*DATI FORNITI*
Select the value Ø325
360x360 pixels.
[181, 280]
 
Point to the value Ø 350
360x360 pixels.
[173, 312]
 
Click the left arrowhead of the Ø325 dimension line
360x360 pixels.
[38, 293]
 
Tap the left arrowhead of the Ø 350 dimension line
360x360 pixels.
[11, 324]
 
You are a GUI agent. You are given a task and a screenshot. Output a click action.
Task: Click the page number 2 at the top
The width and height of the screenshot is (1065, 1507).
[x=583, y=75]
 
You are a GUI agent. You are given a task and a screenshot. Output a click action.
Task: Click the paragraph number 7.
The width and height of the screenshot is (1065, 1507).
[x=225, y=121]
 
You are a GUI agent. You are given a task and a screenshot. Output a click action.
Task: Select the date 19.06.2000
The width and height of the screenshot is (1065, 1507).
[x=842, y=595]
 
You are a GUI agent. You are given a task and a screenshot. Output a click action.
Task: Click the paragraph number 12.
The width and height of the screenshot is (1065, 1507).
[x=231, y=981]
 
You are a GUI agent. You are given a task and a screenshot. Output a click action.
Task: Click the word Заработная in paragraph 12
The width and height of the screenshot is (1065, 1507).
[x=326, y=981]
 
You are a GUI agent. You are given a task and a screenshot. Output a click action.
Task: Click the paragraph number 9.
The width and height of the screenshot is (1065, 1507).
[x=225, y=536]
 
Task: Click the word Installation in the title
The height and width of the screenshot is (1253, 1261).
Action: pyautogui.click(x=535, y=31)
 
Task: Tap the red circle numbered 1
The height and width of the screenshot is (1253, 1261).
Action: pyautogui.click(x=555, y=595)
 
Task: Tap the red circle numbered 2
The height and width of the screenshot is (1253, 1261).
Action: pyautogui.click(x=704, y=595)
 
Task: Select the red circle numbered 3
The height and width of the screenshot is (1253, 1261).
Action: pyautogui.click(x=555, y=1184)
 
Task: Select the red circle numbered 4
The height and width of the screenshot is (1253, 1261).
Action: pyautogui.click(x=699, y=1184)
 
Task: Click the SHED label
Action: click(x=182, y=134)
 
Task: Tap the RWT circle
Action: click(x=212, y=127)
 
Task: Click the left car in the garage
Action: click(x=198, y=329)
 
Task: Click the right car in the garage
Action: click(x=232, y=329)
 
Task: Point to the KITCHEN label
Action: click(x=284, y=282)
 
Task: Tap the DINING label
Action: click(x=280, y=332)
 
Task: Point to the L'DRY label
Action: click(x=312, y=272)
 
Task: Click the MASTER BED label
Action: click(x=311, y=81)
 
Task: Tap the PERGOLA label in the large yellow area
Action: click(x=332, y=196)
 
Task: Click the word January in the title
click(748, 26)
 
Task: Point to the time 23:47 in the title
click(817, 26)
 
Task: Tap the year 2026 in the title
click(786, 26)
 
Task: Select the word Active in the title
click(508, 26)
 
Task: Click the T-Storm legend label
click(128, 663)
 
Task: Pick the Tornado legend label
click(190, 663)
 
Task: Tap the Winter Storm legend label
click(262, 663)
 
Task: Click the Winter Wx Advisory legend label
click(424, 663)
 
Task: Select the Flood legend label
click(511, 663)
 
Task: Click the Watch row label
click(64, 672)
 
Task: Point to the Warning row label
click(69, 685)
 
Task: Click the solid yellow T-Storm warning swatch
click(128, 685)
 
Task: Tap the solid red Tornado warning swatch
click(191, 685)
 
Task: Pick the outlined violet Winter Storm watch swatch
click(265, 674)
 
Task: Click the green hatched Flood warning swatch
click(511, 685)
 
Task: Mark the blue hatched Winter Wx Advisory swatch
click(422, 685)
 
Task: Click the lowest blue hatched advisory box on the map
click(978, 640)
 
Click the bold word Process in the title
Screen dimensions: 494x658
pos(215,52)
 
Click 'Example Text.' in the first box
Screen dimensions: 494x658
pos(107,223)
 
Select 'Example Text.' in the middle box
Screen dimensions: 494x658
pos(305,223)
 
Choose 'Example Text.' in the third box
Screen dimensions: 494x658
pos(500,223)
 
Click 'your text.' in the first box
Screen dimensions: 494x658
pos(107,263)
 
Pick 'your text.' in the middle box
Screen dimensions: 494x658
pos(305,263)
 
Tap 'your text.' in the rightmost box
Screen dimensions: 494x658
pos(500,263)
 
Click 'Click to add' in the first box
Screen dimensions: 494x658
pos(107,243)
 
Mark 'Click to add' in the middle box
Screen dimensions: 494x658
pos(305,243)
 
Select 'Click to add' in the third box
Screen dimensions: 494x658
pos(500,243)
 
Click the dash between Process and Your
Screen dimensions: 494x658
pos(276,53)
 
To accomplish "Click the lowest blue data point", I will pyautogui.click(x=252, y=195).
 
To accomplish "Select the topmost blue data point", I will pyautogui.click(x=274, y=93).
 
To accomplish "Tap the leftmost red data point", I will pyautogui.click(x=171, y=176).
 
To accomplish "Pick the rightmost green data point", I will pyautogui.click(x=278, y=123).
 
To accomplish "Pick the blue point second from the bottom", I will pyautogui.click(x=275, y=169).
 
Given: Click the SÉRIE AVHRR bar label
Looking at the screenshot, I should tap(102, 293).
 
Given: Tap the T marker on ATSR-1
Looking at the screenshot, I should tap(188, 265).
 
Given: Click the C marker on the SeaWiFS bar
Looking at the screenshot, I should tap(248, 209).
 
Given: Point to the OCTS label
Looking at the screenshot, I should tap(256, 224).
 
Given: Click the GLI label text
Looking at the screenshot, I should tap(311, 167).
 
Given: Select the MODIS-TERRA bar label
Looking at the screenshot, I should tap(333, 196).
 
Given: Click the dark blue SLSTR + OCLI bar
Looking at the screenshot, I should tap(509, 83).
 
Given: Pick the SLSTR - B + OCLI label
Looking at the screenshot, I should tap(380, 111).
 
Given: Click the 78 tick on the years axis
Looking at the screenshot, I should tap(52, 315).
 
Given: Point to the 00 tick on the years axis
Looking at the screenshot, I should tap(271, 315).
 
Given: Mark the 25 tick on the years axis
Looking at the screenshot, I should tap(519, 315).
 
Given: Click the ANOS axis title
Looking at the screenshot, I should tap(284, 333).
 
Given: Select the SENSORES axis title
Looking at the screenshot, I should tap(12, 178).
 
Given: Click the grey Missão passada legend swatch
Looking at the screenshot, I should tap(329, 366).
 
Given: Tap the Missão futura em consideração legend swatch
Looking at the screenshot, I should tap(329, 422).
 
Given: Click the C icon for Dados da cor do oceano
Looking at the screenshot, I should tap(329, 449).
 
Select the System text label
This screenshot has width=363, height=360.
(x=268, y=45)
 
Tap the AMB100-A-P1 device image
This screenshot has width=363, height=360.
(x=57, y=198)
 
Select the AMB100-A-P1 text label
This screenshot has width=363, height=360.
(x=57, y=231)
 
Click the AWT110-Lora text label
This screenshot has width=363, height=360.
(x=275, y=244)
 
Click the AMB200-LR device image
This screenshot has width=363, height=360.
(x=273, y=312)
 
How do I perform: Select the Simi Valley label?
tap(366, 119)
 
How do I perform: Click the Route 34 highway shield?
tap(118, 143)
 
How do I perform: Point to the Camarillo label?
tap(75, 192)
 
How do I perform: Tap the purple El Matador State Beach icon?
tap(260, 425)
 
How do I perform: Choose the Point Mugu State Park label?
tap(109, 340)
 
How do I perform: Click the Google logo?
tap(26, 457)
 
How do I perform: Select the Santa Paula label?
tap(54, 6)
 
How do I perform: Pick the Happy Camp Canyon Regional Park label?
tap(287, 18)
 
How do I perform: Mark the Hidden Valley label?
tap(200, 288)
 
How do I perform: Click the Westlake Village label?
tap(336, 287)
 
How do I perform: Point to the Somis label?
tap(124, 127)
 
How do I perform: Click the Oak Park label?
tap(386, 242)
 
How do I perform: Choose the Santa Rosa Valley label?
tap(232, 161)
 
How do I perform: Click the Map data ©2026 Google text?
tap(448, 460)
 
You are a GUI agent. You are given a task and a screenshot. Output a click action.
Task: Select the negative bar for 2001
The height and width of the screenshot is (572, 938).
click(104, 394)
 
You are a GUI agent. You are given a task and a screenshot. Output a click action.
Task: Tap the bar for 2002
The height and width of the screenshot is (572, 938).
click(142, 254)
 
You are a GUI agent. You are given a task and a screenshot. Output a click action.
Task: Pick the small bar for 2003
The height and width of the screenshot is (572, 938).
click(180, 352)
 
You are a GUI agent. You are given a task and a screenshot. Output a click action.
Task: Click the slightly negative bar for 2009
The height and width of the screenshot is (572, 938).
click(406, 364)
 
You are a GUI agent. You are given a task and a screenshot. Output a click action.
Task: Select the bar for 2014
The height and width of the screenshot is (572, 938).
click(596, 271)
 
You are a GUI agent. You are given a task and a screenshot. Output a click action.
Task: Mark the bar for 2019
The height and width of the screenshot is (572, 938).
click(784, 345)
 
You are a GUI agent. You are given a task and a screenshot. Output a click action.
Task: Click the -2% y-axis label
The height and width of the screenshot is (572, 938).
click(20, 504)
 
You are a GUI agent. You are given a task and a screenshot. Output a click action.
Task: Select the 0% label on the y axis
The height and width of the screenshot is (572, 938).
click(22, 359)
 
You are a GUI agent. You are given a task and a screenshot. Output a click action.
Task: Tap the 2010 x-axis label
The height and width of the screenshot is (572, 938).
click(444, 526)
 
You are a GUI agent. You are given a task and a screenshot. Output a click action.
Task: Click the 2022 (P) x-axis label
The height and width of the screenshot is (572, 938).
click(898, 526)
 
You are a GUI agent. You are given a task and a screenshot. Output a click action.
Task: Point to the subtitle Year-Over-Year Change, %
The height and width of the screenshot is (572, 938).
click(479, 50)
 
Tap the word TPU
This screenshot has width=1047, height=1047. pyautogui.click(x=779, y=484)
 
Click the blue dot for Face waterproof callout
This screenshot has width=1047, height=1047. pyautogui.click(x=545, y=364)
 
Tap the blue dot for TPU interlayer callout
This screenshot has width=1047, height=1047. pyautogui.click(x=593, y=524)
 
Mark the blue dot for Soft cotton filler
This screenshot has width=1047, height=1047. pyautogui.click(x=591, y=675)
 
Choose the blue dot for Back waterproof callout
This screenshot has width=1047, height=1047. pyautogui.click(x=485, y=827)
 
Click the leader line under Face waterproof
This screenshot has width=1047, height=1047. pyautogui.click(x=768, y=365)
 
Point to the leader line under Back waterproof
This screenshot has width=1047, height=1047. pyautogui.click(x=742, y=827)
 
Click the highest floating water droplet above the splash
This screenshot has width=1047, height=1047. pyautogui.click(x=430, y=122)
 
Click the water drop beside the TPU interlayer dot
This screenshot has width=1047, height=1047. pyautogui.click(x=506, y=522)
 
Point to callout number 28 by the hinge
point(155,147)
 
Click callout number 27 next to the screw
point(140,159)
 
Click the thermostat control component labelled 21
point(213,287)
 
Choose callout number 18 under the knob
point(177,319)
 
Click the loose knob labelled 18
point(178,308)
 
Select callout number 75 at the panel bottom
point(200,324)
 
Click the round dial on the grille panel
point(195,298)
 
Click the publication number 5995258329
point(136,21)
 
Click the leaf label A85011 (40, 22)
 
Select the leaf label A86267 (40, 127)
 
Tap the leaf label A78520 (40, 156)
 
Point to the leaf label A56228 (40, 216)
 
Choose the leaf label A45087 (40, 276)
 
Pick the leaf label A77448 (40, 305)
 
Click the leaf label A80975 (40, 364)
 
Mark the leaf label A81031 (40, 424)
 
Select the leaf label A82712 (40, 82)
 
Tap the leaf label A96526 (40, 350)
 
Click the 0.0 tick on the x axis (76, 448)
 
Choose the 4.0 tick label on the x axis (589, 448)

*CONSEGNA*
Riporta come elenco numerato le righe che vanno da quella contenente "Click the leaf label A85011 (40, 22)" fino alla fine dei record, entrambi gli estremi compresi, omettendo le righe vuote.

*SOLUZIONE ESERCIZIO*
1. Click the leaf label A85011 (40, 22)
2. Select the leaf label A86267 (40, 127)
3. Tap the leaf label A78520 (40, 156)
4. Point to the leaf label A56228 (40, 216)
5. Choose the leaf label A45087 (40, 276)
6. Pick the leaf label A77448 (40, 305)
7. Click the leaf label A80975 (40, 364)
8. Mark the leaf label A81031 (40, 424)
9. Select the leaf label A82712 (40, 82)
10. Tap the leaf label A96526 (40, 350)
11. Click the 0.0 tick on the x axis (76, 448)
12. Choose the 4.0 tick label on the x axis (589, 448)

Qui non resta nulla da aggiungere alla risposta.